Where the word "Terms" appears in a line below, copy the whole line.

Data provided —
* * * * * * *

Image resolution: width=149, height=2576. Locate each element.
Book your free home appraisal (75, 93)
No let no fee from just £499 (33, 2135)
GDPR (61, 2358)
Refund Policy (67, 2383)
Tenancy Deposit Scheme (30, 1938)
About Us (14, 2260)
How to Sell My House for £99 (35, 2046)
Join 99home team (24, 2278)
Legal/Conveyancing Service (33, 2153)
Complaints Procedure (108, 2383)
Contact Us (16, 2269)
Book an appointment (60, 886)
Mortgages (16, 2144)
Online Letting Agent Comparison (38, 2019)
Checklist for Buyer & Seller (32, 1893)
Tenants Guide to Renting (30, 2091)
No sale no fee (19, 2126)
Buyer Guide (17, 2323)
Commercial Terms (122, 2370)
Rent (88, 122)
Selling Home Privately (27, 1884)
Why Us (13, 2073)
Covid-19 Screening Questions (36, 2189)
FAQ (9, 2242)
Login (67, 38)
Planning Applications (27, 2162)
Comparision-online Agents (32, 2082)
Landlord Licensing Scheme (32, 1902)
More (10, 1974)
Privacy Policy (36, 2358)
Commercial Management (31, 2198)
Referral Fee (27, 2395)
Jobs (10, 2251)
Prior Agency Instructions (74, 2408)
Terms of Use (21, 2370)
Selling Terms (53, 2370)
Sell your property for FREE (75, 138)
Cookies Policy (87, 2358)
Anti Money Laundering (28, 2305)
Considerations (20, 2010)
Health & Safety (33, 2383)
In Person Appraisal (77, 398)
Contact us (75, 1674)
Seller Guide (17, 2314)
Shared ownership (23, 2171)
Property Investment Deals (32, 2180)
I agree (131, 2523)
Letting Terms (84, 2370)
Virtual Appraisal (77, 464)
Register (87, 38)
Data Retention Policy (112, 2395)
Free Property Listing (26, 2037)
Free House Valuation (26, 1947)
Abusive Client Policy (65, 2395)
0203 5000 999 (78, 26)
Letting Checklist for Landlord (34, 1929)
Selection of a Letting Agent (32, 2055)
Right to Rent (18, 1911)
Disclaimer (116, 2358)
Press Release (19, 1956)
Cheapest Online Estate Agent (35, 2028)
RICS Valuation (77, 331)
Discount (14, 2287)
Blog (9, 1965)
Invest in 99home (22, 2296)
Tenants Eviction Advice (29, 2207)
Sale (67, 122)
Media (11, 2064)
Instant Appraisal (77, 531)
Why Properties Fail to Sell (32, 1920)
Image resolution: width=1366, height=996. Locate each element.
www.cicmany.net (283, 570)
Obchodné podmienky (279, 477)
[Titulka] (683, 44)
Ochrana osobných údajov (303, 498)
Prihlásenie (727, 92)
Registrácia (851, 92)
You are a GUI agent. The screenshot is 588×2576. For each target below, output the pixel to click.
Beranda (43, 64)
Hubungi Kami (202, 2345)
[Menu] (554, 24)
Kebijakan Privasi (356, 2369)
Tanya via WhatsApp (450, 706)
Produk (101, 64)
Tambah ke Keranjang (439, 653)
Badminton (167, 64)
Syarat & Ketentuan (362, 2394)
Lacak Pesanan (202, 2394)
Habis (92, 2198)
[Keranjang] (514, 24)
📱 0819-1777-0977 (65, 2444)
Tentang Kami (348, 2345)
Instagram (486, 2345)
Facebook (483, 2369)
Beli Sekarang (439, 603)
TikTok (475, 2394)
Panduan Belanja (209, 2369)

* * * * * * *

Output of the exercise —
Commercial Terms (122, 2370)
Terms of Use (21, 2370)
Selling Terms (53, 2370)
Letting Terms (84, 2370)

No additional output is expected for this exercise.